Author(s): Tim Vangansewinkel, Ronald Driesen, Jimoh Olubanwo Agbaje, Pascal Gervois, Akinyele Olumuyiwa Adisa, Adeola Adenike Olusanya, Juwon Tunde Arotiba, Esther Wolfs, Ivo Lambrichts, Constantinus Politis

Ameloblastomas are benign, mostly intra-osseous, tumours originating from ectodermal odontogenic epithelium and display extracellular matrix remodelling.
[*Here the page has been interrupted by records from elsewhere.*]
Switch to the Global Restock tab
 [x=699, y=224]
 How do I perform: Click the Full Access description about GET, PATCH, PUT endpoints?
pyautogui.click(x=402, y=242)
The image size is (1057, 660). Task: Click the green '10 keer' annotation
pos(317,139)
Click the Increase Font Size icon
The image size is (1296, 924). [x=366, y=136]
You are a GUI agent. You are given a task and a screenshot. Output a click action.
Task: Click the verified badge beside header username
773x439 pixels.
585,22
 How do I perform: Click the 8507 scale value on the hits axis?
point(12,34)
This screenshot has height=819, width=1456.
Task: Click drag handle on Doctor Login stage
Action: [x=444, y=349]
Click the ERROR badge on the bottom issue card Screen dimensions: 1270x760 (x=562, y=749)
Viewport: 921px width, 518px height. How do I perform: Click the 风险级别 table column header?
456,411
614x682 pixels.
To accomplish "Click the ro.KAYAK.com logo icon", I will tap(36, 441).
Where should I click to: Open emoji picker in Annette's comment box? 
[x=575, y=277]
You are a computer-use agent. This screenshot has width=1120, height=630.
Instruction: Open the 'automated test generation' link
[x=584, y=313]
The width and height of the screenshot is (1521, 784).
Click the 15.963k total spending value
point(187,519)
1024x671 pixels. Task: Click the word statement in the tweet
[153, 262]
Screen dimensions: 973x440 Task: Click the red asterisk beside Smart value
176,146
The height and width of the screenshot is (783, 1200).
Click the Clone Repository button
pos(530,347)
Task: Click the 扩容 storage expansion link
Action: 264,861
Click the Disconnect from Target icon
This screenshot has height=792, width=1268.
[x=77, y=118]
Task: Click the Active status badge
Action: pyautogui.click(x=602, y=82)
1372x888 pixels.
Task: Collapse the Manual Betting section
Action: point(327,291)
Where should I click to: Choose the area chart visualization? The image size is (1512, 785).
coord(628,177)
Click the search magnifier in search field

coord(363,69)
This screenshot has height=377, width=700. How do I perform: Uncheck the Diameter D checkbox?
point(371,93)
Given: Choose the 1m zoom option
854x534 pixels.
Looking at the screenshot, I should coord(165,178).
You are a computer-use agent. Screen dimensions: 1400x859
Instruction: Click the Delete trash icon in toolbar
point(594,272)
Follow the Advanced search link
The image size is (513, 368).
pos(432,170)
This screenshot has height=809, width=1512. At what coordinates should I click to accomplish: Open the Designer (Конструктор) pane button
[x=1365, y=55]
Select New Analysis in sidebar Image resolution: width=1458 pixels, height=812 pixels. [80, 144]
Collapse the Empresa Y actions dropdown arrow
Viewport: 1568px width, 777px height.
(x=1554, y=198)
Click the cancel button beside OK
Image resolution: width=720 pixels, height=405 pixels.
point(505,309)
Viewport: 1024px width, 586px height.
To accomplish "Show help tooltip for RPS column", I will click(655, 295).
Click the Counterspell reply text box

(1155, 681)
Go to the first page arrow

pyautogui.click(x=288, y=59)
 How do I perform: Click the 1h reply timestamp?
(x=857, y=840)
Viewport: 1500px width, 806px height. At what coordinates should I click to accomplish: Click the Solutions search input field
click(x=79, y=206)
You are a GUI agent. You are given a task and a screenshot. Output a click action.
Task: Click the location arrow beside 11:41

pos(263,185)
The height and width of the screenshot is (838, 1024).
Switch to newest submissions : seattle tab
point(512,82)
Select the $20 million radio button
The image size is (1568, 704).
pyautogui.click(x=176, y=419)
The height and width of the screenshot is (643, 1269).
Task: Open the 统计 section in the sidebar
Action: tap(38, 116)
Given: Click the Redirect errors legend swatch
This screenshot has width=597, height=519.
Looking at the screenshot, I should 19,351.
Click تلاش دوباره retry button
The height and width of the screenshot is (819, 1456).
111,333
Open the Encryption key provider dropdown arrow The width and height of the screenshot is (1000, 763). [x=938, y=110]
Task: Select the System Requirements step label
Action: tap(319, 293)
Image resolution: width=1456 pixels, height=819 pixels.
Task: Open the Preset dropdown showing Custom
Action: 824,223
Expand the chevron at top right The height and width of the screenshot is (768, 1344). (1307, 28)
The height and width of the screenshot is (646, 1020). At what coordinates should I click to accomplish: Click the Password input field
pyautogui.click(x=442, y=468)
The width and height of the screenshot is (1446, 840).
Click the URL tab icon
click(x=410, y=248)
We determined whether fibroblast activation protein-alpha (FAP-α), a collagenolytic enzyme and lysyl oxidase (LOX), a collagen cross-linker were differentially regulated in ameloblastoma subtypes. Masson’s trichrome staining and immunohistochemistry were performed on human samples from gross mandibular or maxillary ameloblastoma. Co-localization studies in tumorigenic tissue of follicular, plexiform and desmoplastic ameloblastoma showed absence of the mesenchymal cell marker vimentin but high epithelial cell adhesion molecule (EPCAM) expression, an epithelial marker. Strong FAP-α staining was also noted, however, the stellate reticulum of plexiform ameloblastoma contained a higher number of FAP-α positive cells than the follicular subtype. Weak LOX staining was demonstrated in tumorigenic tissue of the follicular subtype but profound reactivity was observed in stromal plexiform and tumorigenic desmoplastic tissue. The desmoplastic staining profile for FAP-α and LOX shared resemblance with the unicystic subtypes. Tumorigenic outgrowths in desmoplastic ameloblastoma were associated with vimentin positive and EPCAM negative cancer-associated fibroblasts suggesting a role in tumour invasion. In conclusion, FAP-α expression in ameloblastoma seems to be involved in tumour growth and invasion whereas LOX expression is differentially regulated in ameloblastoma subtypes offering a new perspective for understanding specific growth patterns of ameloblastoma subtypes.